Robin Sage The Robin Sage experiment was a social-engineering experiment that used social media as the primary method . This social experiment was conducted for 28 days. During the course of these 28 days a profile was created for a fictitious female “security analyst” that happened to have an attractive profile picture. Thomas Ryan conducted this experiment as a way to draw attention and concern to this type of attack. Over the 28 days Ryan used this profile to gather “hundreds of connections through various social networking sites” . The most concerning part of the study was that Ryan was able to obtain “information revealed to Robin Sage [that] violated OPSEC procedures” . Ryan's fictitious profile was even asked to come and “speak at a variety of security conferences” . The conclusion of this case study show that one needs to beware of seemingly friendly unknown business connections.
Psychology Social engineers are essentially applying basic well known techniques from human psychology. “The trigger most often used by an attacker is called 'the strong affect.' This trigger uses a heightened sense of emotional state, such as fear, panic, excitement, or grief in order to get the victim to take an action” . This theory is often used in combination with breaking news and malicious links via social media. An attacker will wait until a news story becomes mainstream such as a celebrity dying or a plane crash. Once this has happened the attacker might take advantage of a social media technology like Twitter. They can Tweet a comment with the Hashtag that links to the mass event with a link in the Tweet stating something like, “Get the full story here” or some seemingly promising title. Any victim that clicks the link might get malware installed on their device. The best ways to thwart a social engineering through social media attack is usually education.
Conclusion Perhaps, after reading about all the dangers of using the internet one might want to stay as far away from it as possible. Although this would be a viable technique to avoiding social engineer networking techniques it is not very achievable in the information age in which society operates. There was a time when society was positive the earth was flat, and even put people to death if they disagreed. Thankfully, education tends to enlighten the minds of many.
As with most things in life education is the key to success. Whether this is success in marriage or success in avoiding scams and malicious schemes, the more an individual is educated and knowledgeable on the given subject the greater their chances are of survival. It is important to never stop learning about new technologies and their benefits and downfalls. If one does this they will avoid most hardships and heartaches that can come from being ignorant.
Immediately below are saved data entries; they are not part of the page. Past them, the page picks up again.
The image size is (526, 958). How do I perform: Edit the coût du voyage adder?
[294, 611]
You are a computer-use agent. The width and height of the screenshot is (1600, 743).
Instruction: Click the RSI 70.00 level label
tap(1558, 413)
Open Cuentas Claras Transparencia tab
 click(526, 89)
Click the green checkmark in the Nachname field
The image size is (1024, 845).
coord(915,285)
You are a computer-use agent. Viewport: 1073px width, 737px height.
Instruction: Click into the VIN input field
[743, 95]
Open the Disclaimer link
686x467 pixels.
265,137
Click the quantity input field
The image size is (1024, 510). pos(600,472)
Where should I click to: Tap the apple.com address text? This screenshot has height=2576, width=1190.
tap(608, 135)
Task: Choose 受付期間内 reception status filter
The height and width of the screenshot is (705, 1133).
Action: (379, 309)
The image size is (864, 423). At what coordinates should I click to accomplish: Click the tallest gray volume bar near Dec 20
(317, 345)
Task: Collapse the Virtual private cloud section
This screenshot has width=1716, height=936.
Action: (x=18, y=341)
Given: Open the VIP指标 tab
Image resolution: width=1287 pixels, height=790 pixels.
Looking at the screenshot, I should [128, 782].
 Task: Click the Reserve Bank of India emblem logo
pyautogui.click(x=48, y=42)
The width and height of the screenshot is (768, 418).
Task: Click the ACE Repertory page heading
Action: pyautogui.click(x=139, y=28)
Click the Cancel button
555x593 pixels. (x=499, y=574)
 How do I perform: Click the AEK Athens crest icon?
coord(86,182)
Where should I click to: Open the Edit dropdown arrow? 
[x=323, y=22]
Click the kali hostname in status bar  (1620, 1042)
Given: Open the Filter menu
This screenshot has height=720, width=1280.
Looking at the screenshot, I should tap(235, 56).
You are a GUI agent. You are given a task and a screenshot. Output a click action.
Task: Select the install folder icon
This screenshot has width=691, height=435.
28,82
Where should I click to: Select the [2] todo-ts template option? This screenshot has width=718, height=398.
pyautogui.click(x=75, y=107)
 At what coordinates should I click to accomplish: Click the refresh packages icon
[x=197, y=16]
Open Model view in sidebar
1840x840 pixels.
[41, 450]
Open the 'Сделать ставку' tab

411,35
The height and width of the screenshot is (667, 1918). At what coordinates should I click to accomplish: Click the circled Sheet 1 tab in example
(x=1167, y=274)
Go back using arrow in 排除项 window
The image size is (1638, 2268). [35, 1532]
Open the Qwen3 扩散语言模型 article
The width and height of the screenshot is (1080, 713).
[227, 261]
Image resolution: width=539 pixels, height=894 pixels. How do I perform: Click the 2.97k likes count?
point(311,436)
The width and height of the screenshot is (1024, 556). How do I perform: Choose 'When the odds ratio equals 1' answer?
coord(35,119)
The best way to prevent social engineer networking is to stay educated on the topic. It is best to remember that, generally, if it is too good to be true it probably is not true, Also, do not put information on any social media network that would compromise the security of your home, family or workplace. Finally, one needs to be smart with the exchange of information, i.e., one should always be constantly vigilant with regards to personal information sharing. Following the previous suggestions will likely increase one's personal security and help detour any social engineering attacks through social networking.